* [Your instructions]
All that is wanted is the line with "Screen dimensions: 1456x819" and each line after it to the end of the data below, set down exactly and without pictures.

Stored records
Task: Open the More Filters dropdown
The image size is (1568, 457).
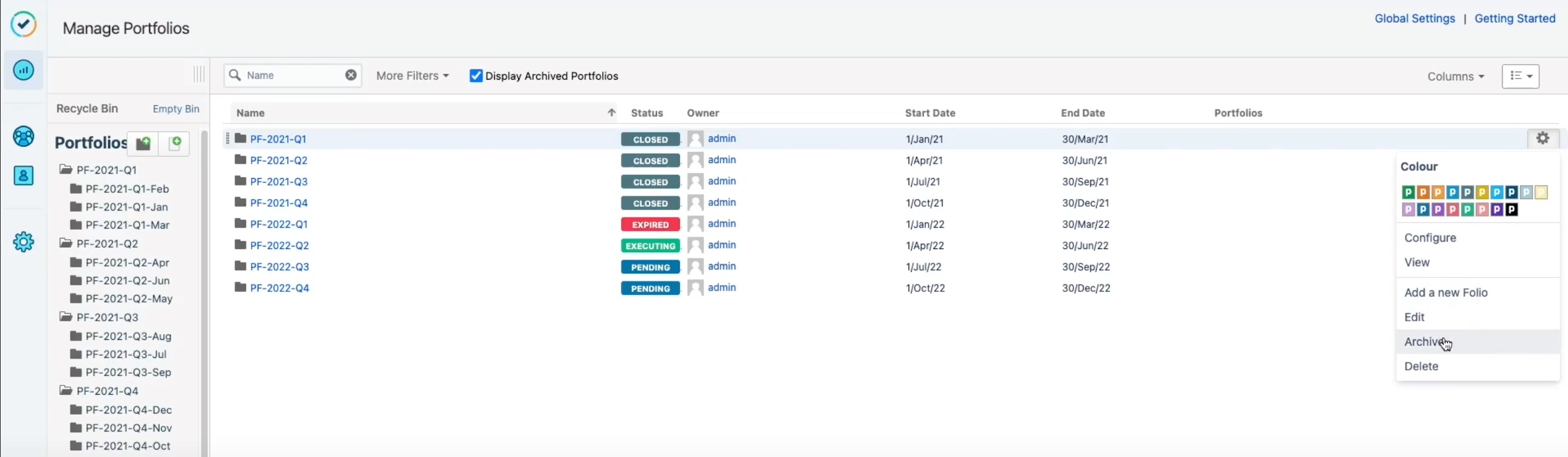Action: click(x=412, y=76)
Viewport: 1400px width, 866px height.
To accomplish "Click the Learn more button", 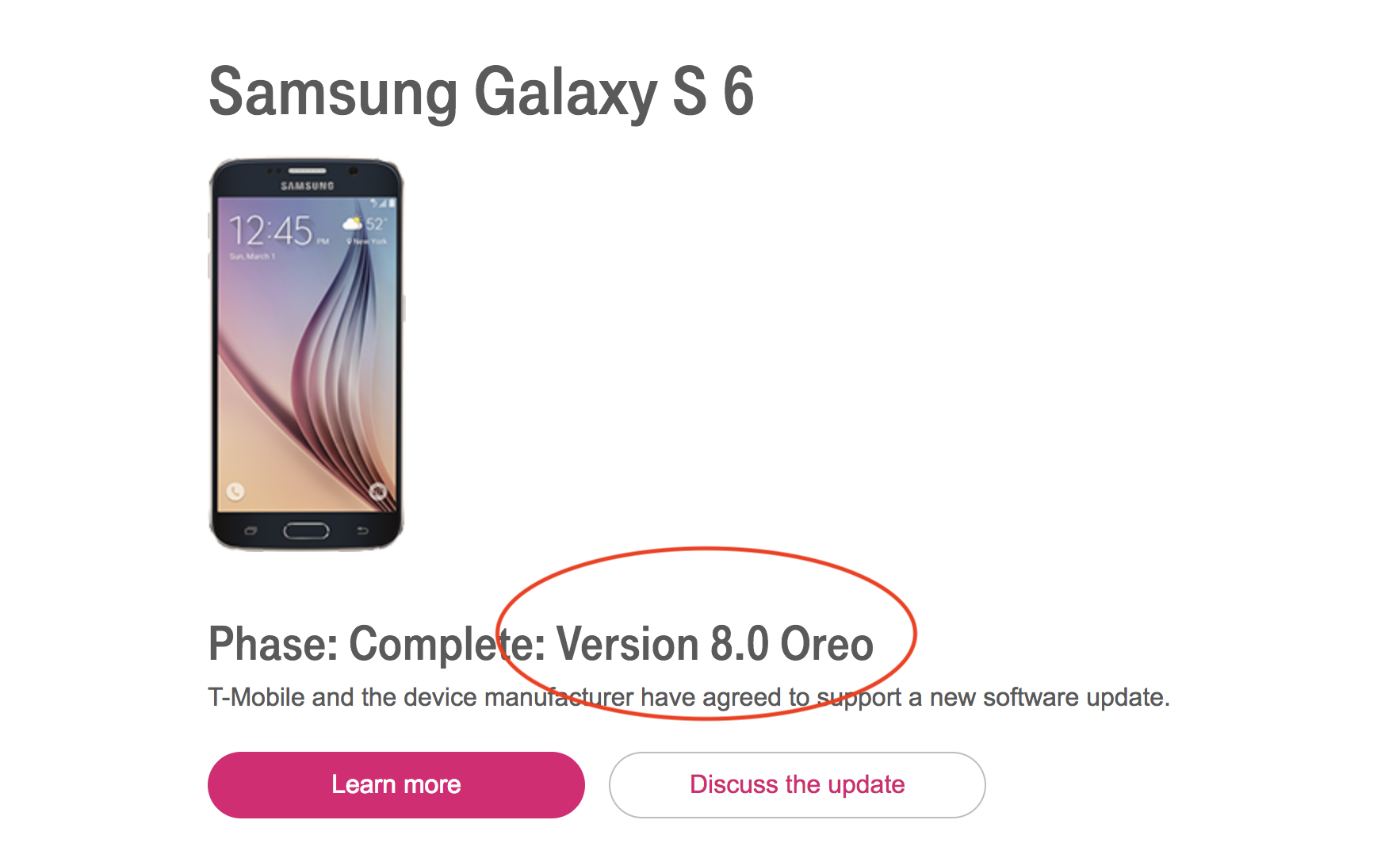I will (396, 784).
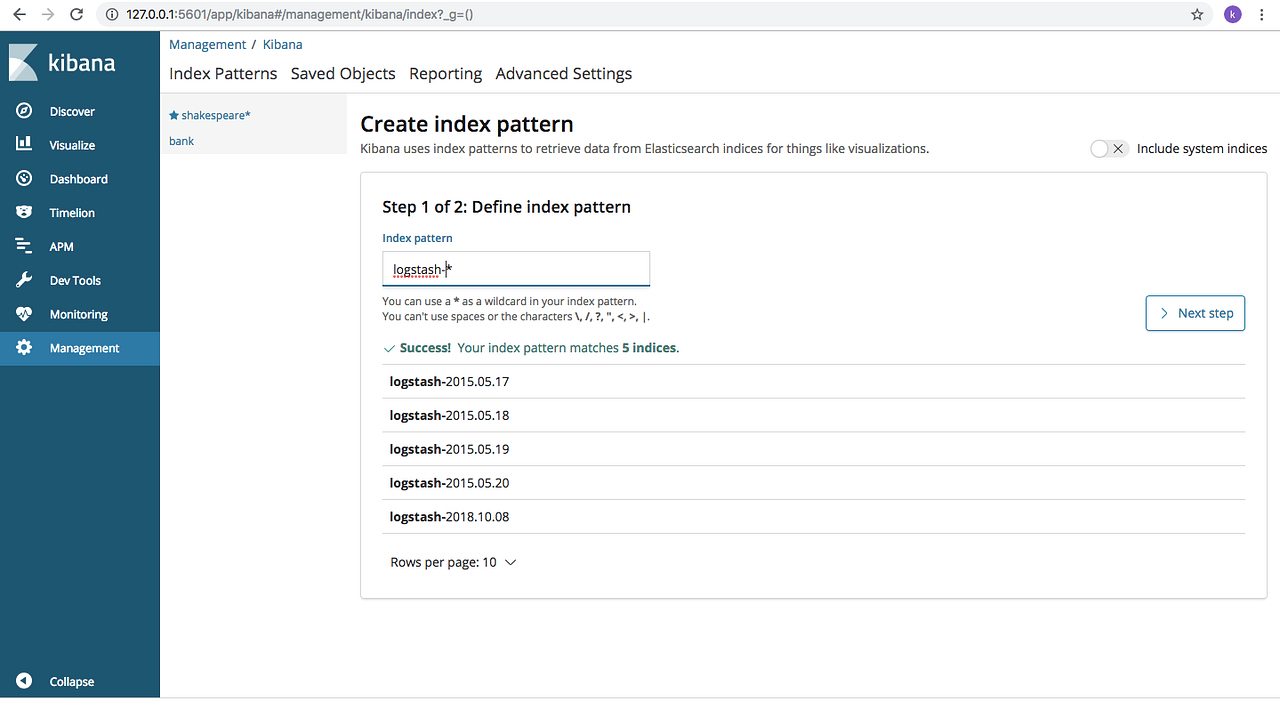Open the Discover app icon

click(25, 111)
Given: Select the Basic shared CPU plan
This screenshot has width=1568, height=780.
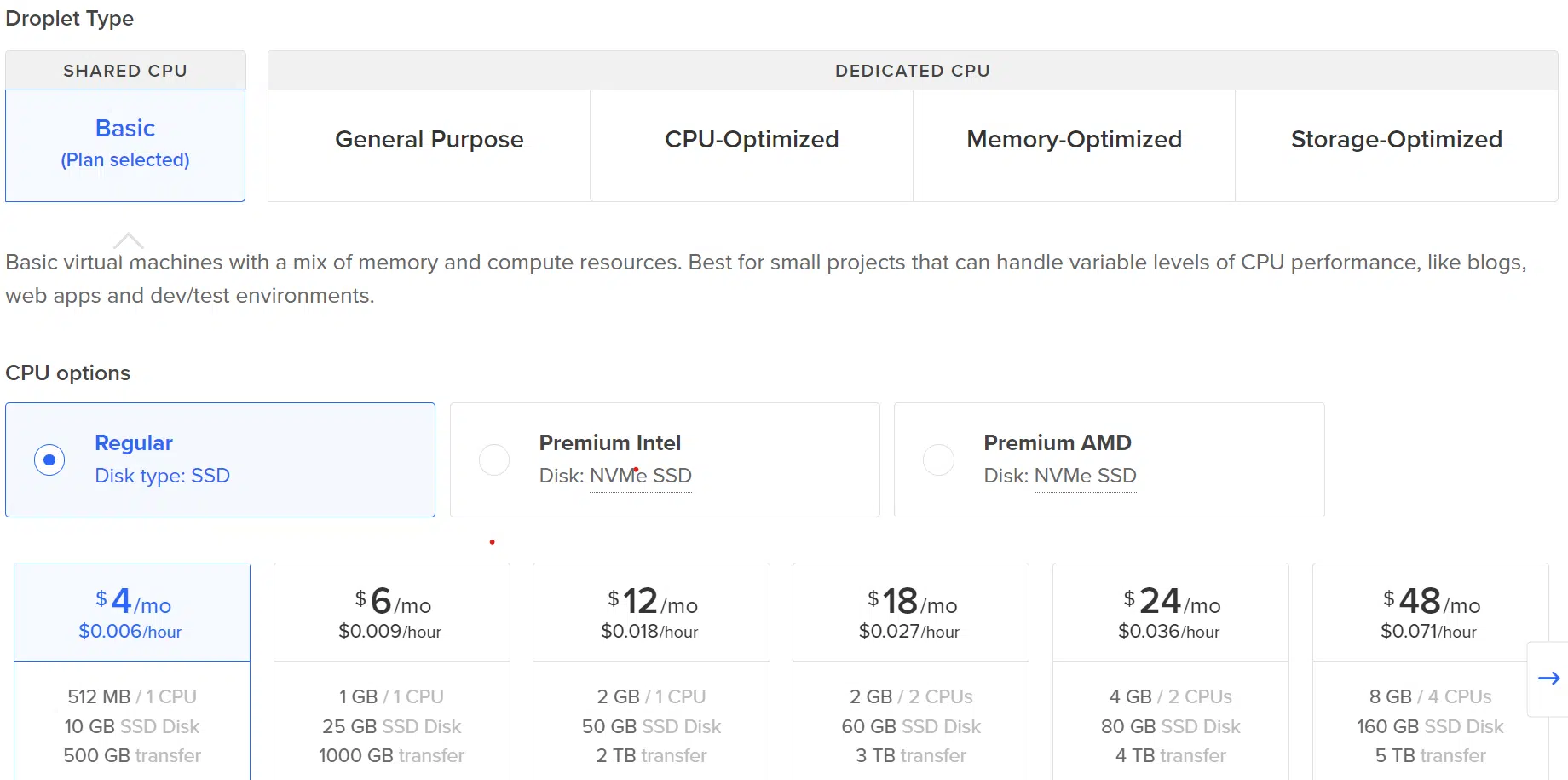Looking at the screenshot, I should click(125, 145).
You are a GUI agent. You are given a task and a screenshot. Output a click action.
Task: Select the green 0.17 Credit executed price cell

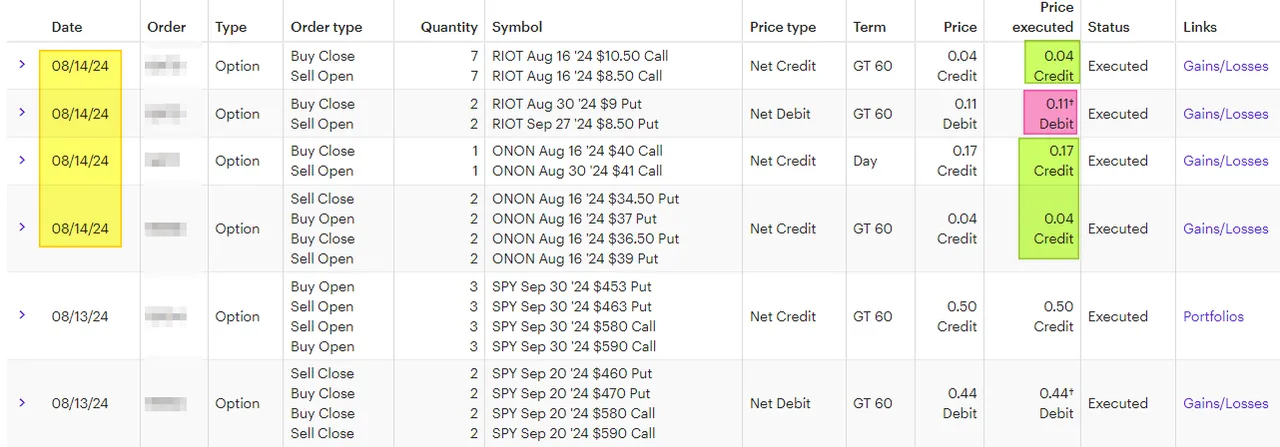(1049, 161)
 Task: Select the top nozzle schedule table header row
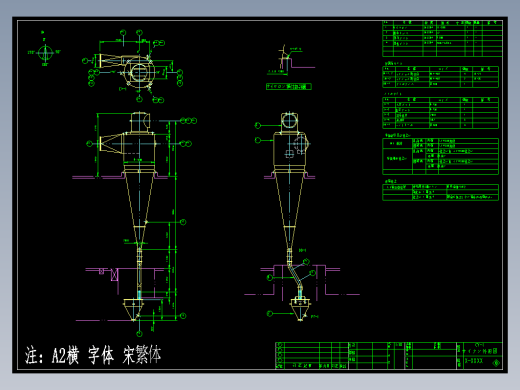point(442,23)
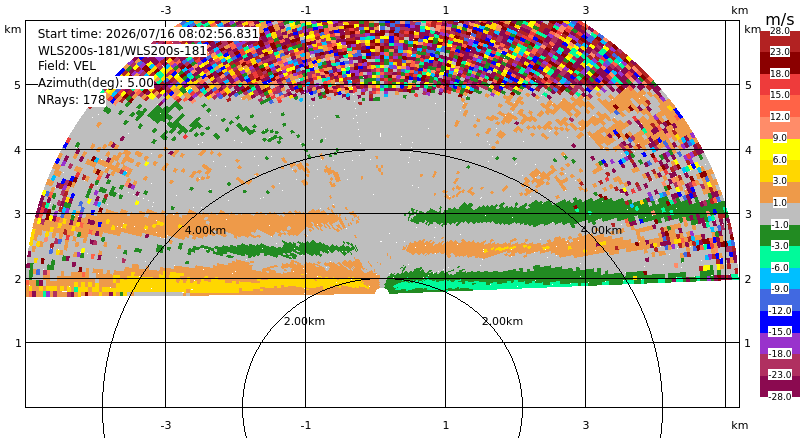800x438 pixels.
Task: Click the m/s units title above colorbar
Action: [x=780, y=19]
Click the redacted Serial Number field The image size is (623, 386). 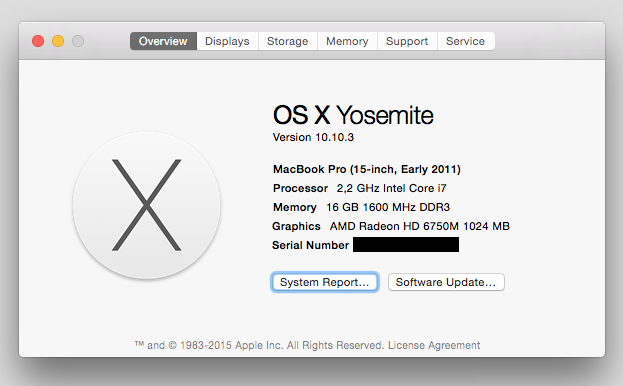point(406,245)
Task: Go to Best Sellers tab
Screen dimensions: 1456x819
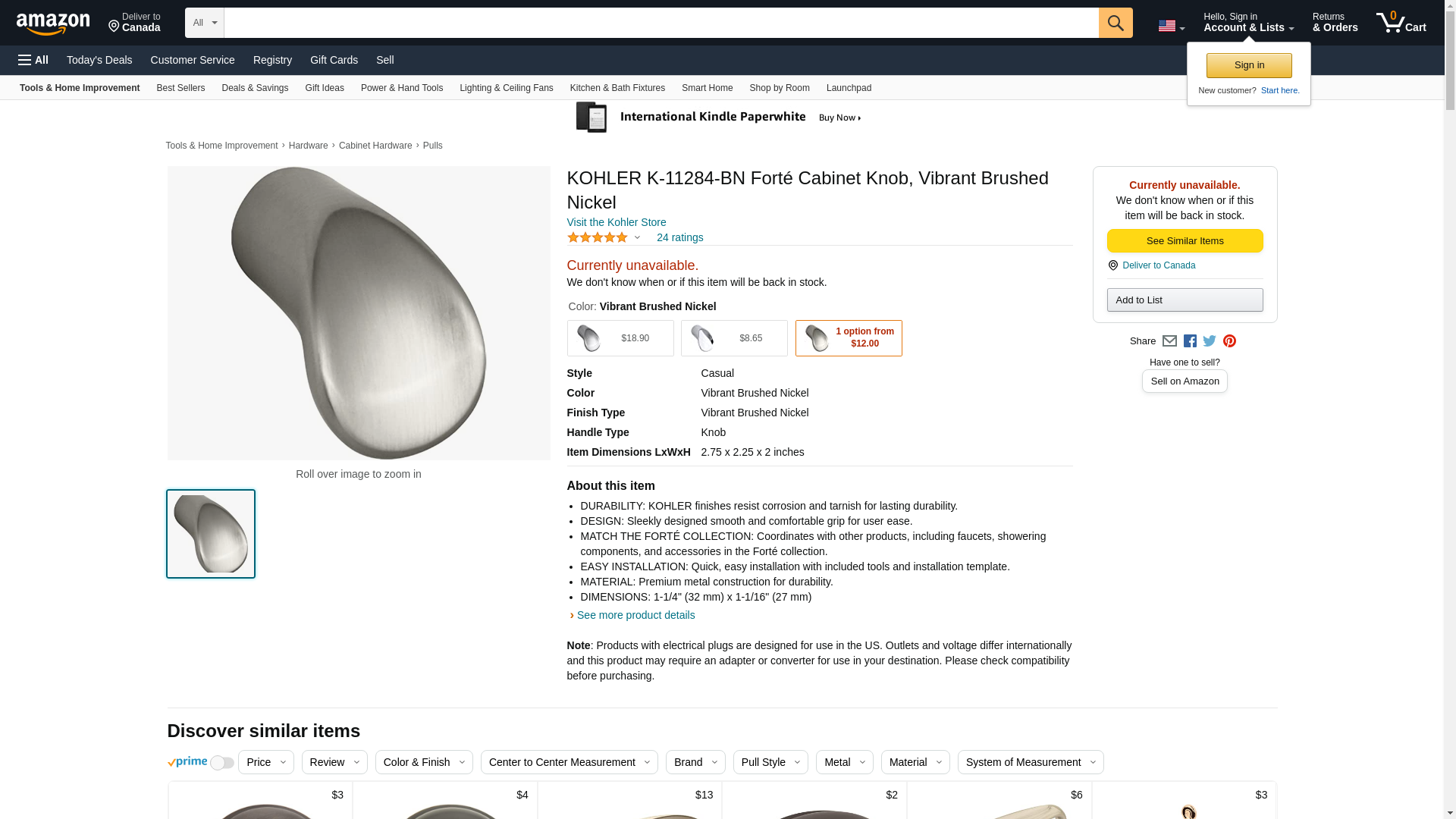Action: tap(180, 88)
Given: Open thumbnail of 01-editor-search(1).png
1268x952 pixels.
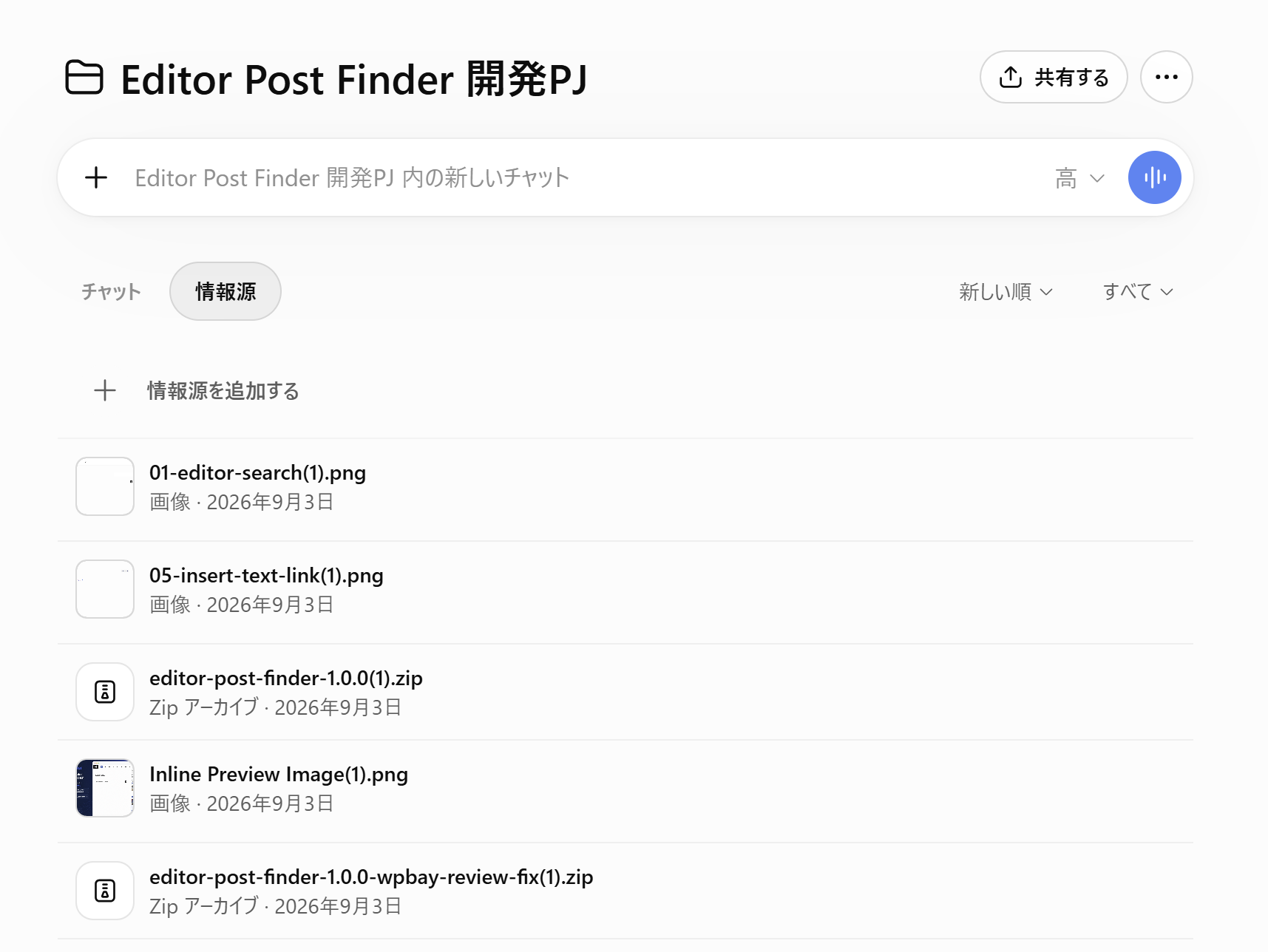Looking at the screenshot, I should pos(105,486).
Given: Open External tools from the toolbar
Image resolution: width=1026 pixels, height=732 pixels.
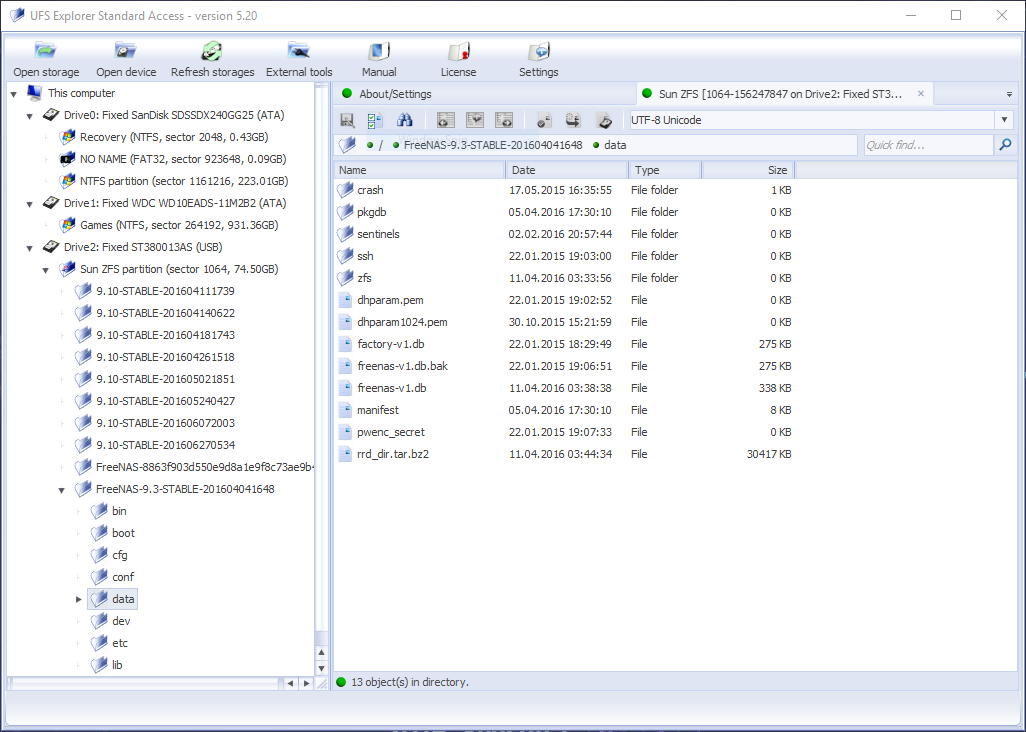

* [Written solution]
Screen dimensions: 1456x819
Action: tap(180, 88)
Given: Open thumbnail of 01-editor-search(1).png
1268x952 pixels.
Looking at the screenshot, I should pos(105,486).
Given: Open External tools from the toolbar
Image resolution: width=1026 pixels, height=732 pixels.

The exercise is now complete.